19.4.22

A Gaffe no quarto do "bebé"


A Gaffe compreende que seja necessário um tempo substancial para que as meninas descolem os olhos do rabiosque deste rapagão.
A Gaffe demorou mais do que o previsto na Lei e solidariamente espera que lhe arranquem as pupilas esbugalhadas pelo descuido.

Posto isto, minhas queridas, urge fazer algumas considerações.

Por muito empobrecedor que seja, não são les petites choses mais badaladas ou mais edificantes que, incensadas por nós, definem um homem.

Por muito que desgoste as mais puristas, as mais moralizadoras ou as mais velhas, não são as árvores que plantaram, os livros que escreveram ou o Bugatti que conduzem o que permite o desvendar de um homem.

É o seu quarto.

Evidentemente que os decoradores minimalistas nos confundem. Um inteligente despojamento – sobretudo o que custa os olhos que finalmente conseguimos desencravar do rabo da imagem - é sempre uma ocultação de planos de intimidade mais subterrâneos, apesar de não ser de todo inócuo, por fazer pressentir no dono um desapego caro, uma quase indiferença pela memória, um despido alerta de possível solidão futura.
Podemos fazer o que quisermos do rabo minimalista, tendo sempre a porta de saída como ponto de foco.

São os quartos mais povoados que nos falam do seu habitante.

A Gaffe exemplifica aproveitando o cubículo onde se encontra o rabinho do rapaz.
Observemos apenas cinco pormenores que próximos estão do que nos distrai:

I
Um urso de peluche.

Fujam de homens que dormem com bonecos – sobretudo bonecos que se barbeiam e que não descem a tampa da sanita. São homens que usam diminutivos parvos que substituem os nossos nomes.
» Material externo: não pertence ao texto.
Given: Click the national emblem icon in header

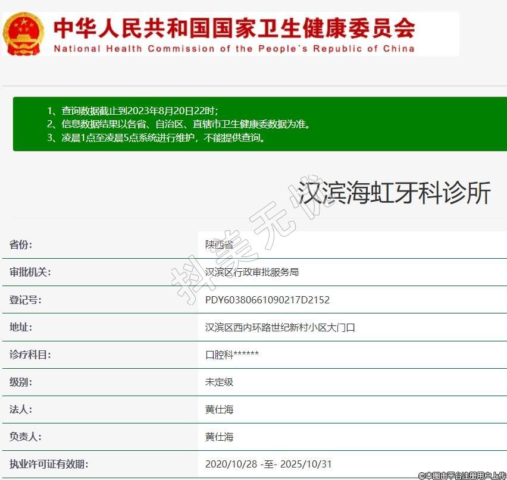Looking at the screenshot, I should coord(23,34).
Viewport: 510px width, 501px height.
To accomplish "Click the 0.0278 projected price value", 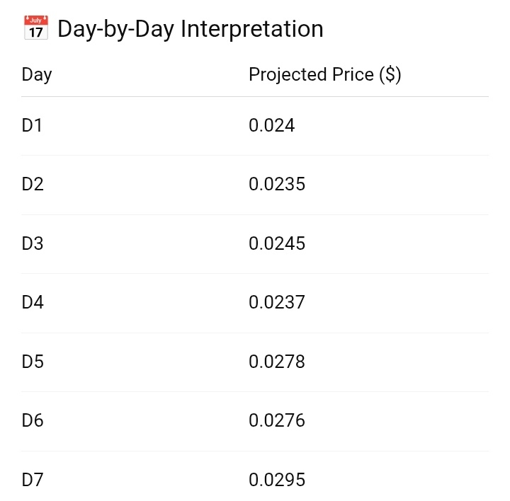I will pos(277,362).
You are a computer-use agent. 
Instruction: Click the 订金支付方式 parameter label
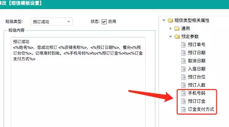pos(201,109)

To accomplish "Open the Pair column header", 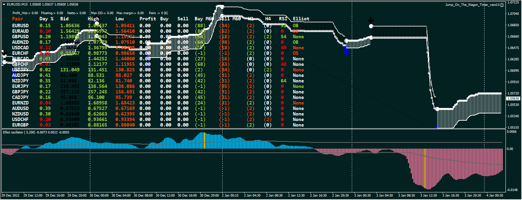I will (x=18, y=19).
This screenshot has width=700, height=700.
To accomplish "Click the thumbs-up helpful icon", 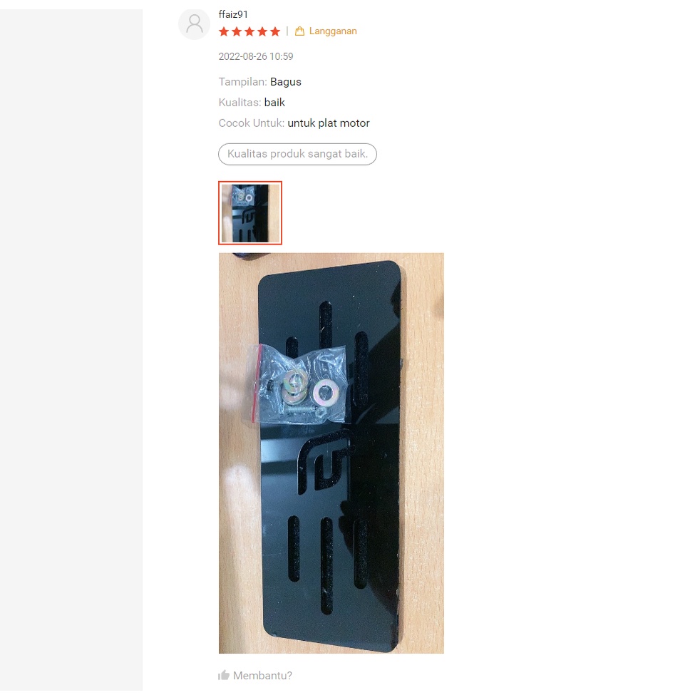I will (x=224, y=675).
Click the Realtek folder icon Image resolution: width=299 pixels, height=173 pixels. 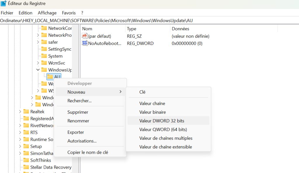point(26,112)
Num instante passamos a ser Gabi, Liluzinha, pipoquinha ou, na pior das hipóteses, morzinho.
Um peluche na cama de um homem, é uma ordem de fuga. Convém que a acatemos antes do rapaz telefonar a mãe a relatar-lhe o dia.
II

A colecção de fotografias colada à cabeceira da cama.
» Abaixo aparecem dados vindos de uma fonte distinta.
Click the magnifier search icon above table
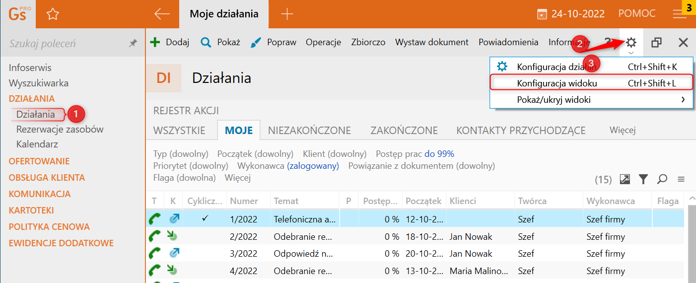 [661, 179]
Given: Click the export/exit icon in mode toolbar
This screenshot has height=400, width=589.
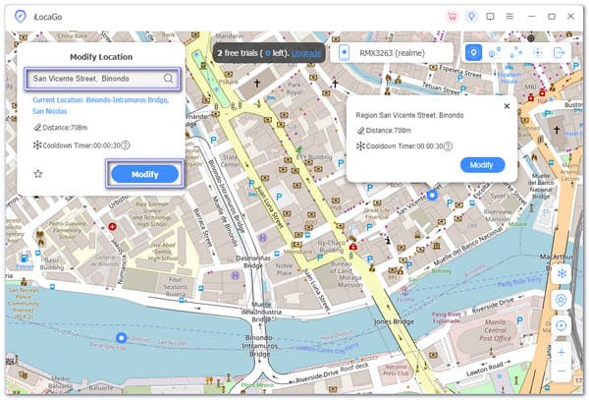Looking at the screenshot, I should point(560,52).
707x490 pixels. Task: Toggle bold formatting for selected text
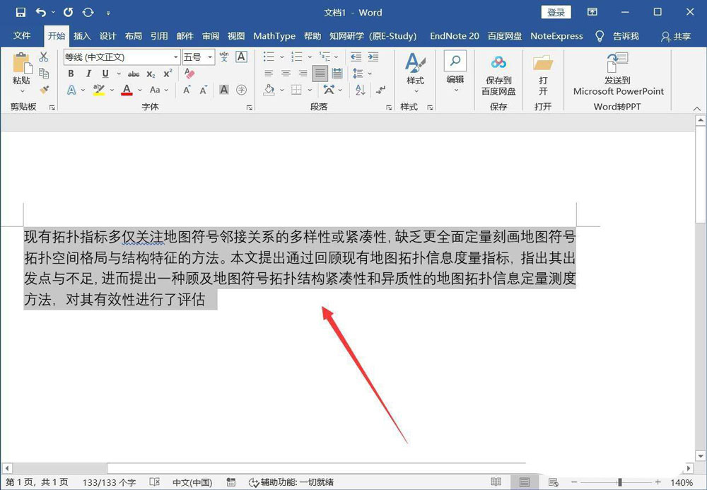tap(71, 73)
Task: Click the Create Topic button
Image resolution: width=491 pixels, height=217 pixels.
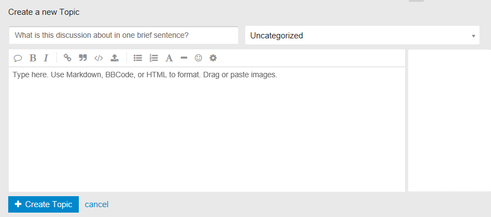Action: click(44, 204)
Se não apreciamos o espírito de missão – sejamos subtis – que nestes casos nos permitiria olhar para o tecto -, acabamos a comparar as nossas maminhas com os opulentos melões esbardalhados no estuque. Temos de admitir que não é de todo excitante ter um bando de senhoras nuas, muito dadas, a mirar-nos sorridentes, enquanto fazemos de conta que pertencemos ao Cirque du Soleil.
Não é seguro acreditar que se as fotos forem do John Wayne ou de Stephen Hawking altera o desconforto. Para quem é fã do ménage à trois ou em multidão, as fotos das meninas, apesar de tudo, são mais produtivas. Um homem que é capaz de nos mostrar a cabeceira povoada por cartazes mamalhudos, tem debaixo da cama revistas pornográficas e espreita a vizinha pelo telescópio.

III
Os crocs!

Sendo a mais foleiras das criações da humanidade, os crocs - ou croques, depende muito do enjoo -,  são o fundo do poço. Ninguém, rigorosamente ninguém – incluindo cães pequenos e gatos anafados - deve ir para a cama com um homem capaz de usar aberrações nos pés. Se certo é que vários estudos referem que um rapagão que mantém as peúgas calçadas enquanto nos mostra do que é capaz, é mais bafejado – não há bons amantes de pés frios -, e se a bem da Nação nos conformamos com esta ciência, não podemos relevar uns crocs no chão.
Um homem que é capaz de usar crocs, aparece de bermudas e T-shirt no jantar da Cruz Vermelha, só para justificar o sorriso de Charlene.

IV
Um Instrumento musical.

É certo que aquela guitarra eléctrica vai guinchar e ganir, mais cedo ou mais tarde. É certo que vamos ter de ouvir o mix a cover ou o remake de coisas estranhas enquanto esperamos que seja outra a versão a fazer-nos vibrar. Os homens que nos forçam a testemunhar o talento que não têm, merecem que tentemos despejar as garrafinhas de água na tomada onde ligaram o instrumento - que não é exactamente aquele que as meninas nestas alturas se limitam a esperar.

V
A ausência de livros.

Só devemos ir para a cama com um homem que está a ler um bom livro ou que o acabou de fazer.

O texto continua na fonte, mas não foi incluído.